:: Information

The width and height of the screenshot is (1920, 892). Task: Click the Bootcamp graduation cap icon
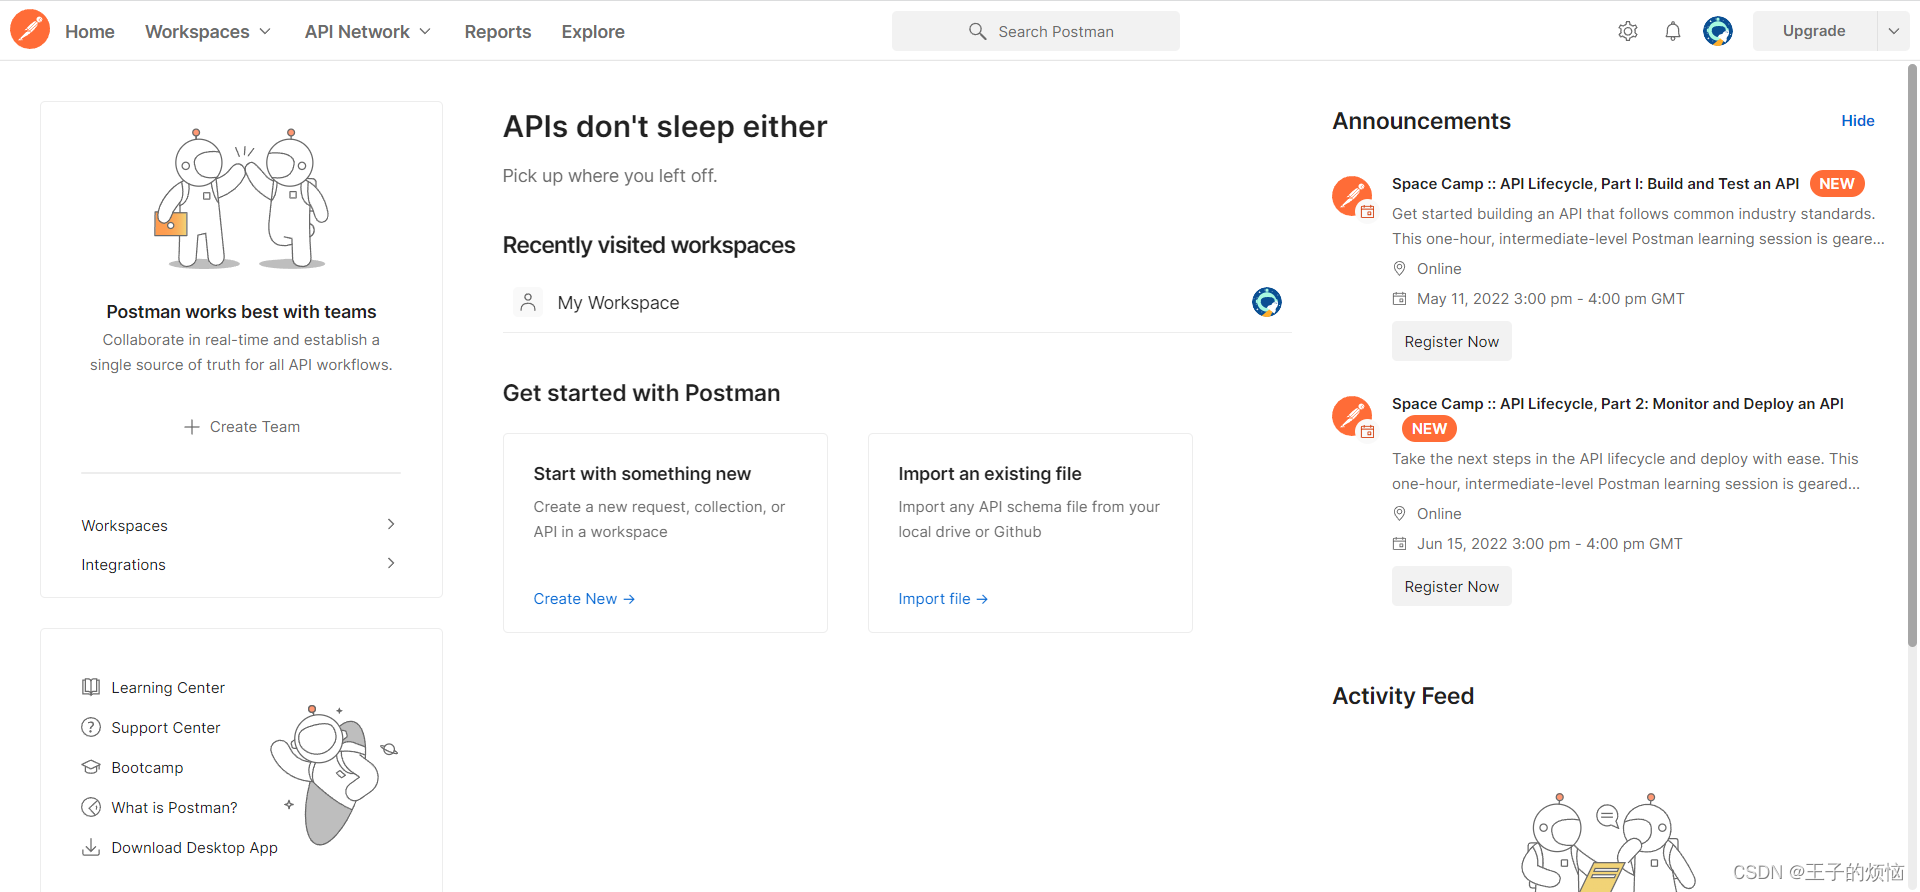(91, 767)
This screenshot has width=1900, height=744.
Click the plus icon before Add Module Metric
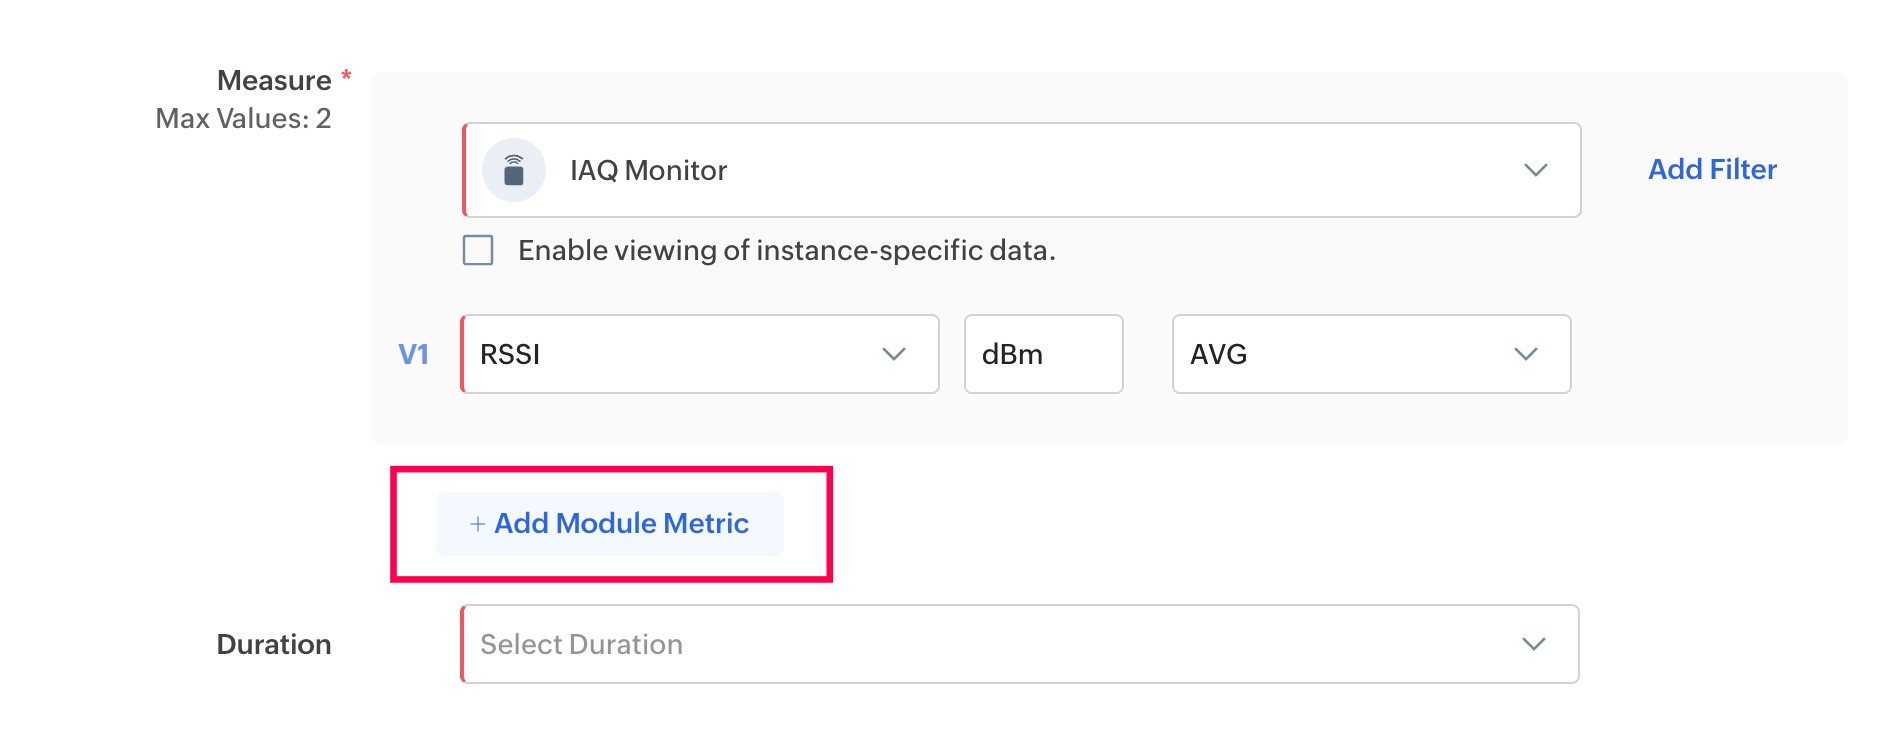pyautogui.click(x=478, y=523)
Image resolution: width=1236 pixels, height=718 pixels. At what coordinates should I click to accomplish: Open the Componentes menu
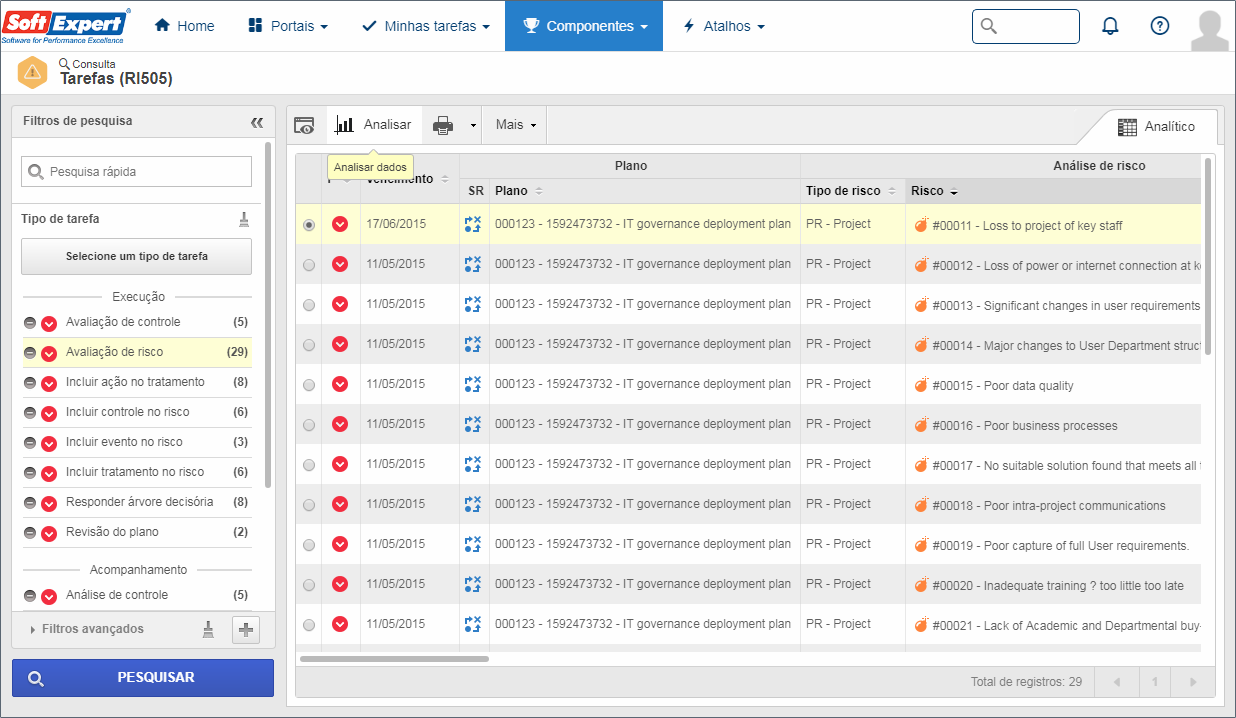pos(584,26)
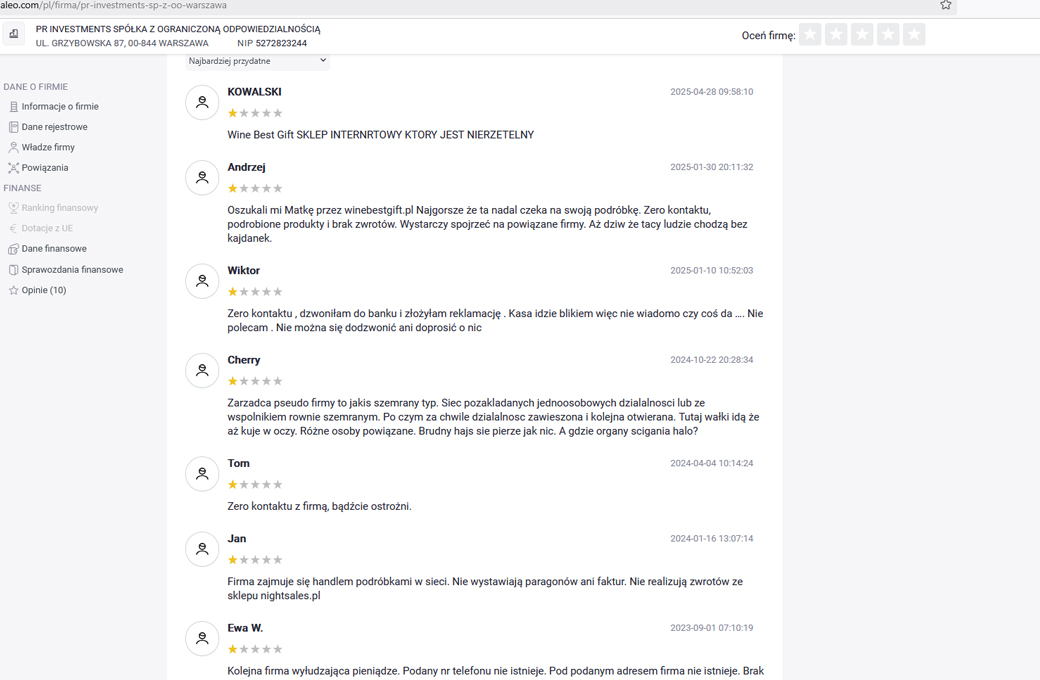Click the bookmark star in address bar

point(946,5)
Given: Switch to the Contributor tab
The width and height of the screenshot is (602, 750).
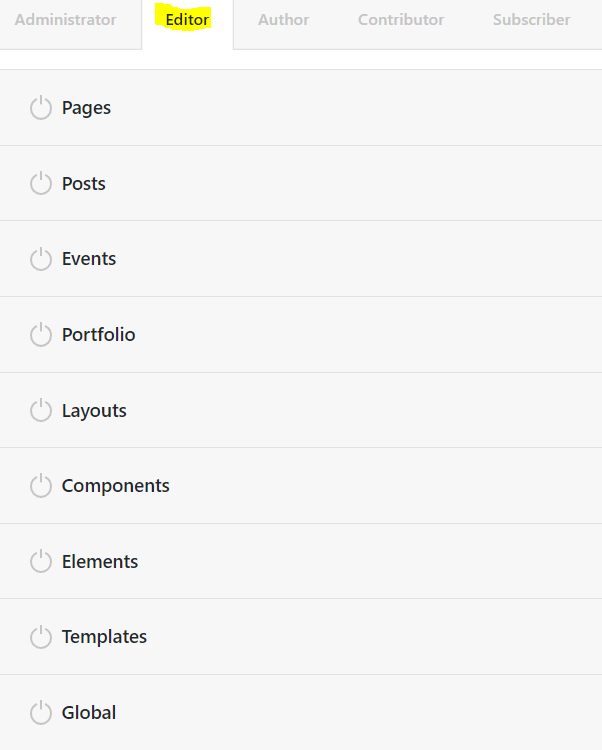Looking at the screenshot, I should [401, 20].
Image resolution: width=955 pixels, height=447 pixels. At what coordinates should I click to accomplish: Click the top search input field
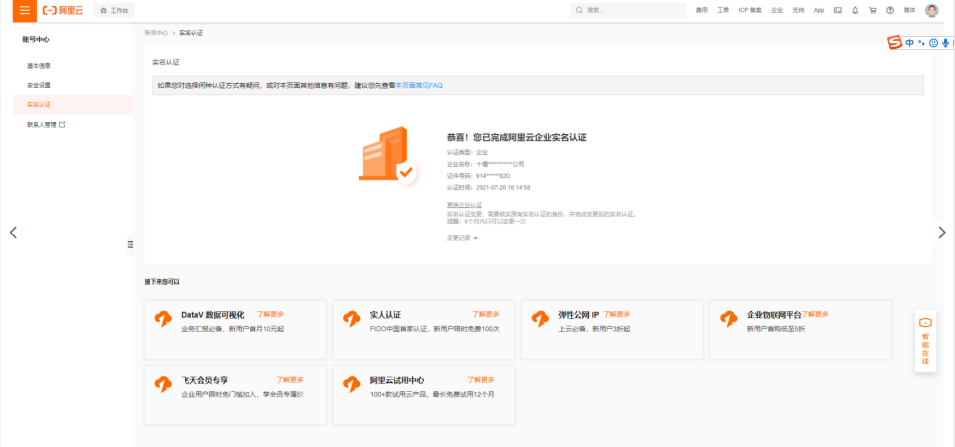coord(630,10)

::::

Goal of the exercise: Retype precisely, and only, the lines from the one holding "The width and height of the screenshot is (602, 750)." through the final line of the data above, with the pictures omitted.

Solution:
The width and height of the screenshot is (602, 750).
Looking at the screenshot, I should [401, 20].
Image resolution: width=955 pixels, height=447 pixels. At what coordinates should I click to accomplish: Click the top search input field
coord(630,10)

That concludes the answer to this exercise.